**TASK REQUIREMENTS:** Of the entries below, return exactly those lines that fall between the one containing "The width and height of the screenshot is (1568, 743)." and the one containing "Click the Sources", the two end lines included.

**STUDY MATERIAL:**
———
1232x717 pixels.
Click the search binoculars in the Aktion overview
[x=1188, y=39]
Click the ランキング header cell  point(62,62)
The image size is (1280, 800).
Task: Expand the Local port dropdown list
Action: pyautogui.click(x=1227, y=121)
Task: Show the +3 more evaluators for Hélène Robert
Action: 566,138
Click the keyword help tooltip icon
———
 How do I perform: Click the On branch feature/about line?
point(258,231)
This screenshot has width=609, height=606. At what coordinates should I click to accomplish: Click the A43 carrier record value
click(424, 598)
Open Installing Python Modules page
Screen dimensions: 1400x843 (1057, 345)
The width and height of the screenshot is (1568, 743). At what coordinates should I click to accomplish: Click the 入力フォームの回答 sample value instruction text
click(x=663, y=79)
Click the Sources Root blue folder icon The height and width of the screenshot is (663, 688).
———
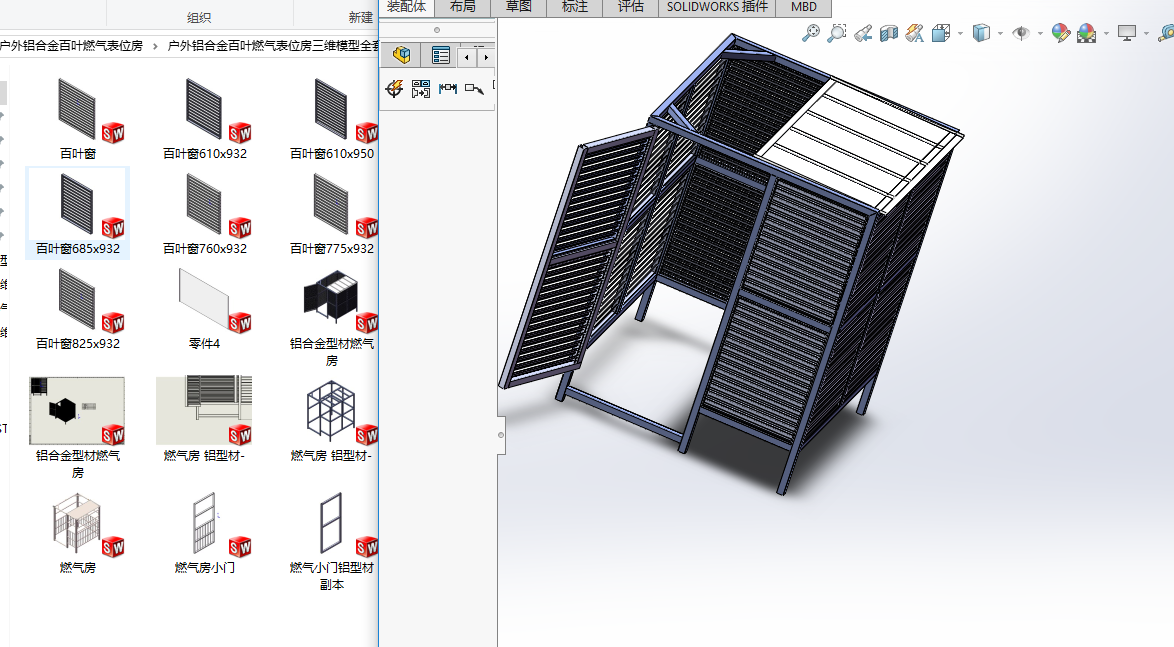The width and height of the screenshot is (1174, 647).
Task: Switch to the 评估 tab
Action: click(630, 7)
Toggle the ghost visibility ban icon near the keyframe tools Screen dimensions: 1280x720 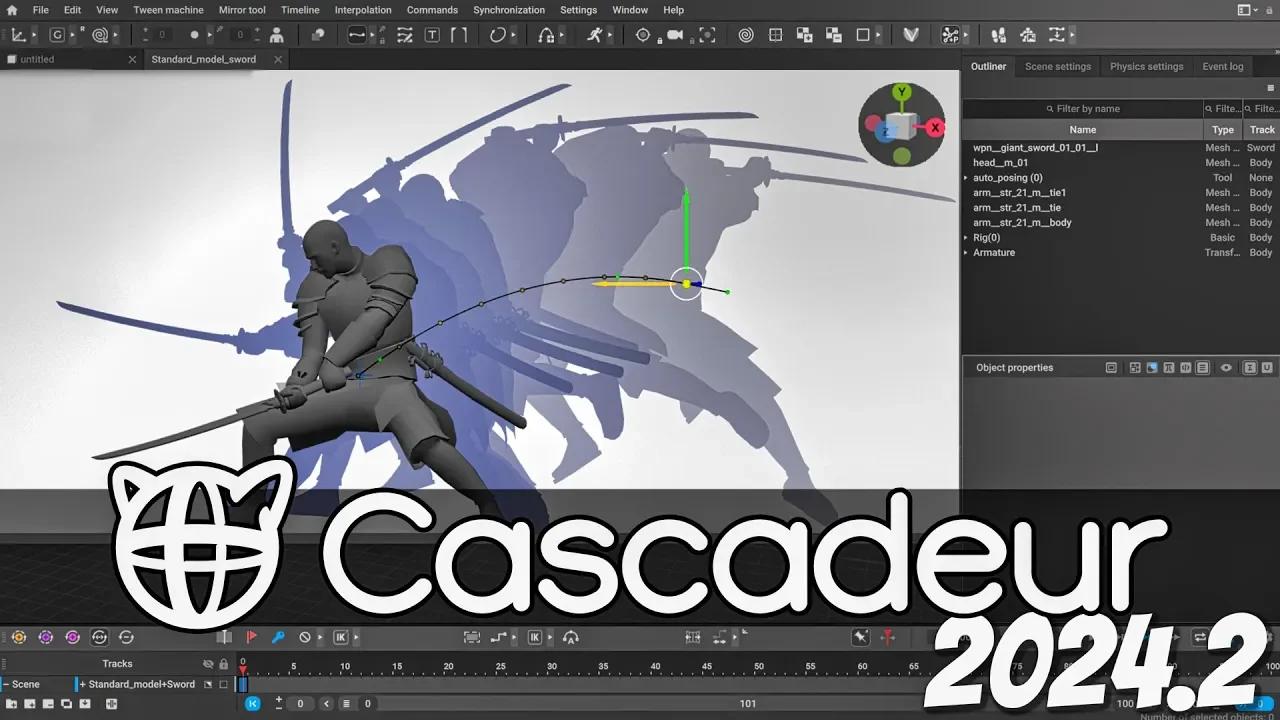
———
**EXERCISE RESULT:**
The width and height of the screenshot is (1568, 743). At what coordinates should I click to accomplish: Click the 入力フォームの回答 sample value instruction text
click(x=663, y=79)
Click the Sources Root blue folder icon The height and width of the screenshot is (663, 688).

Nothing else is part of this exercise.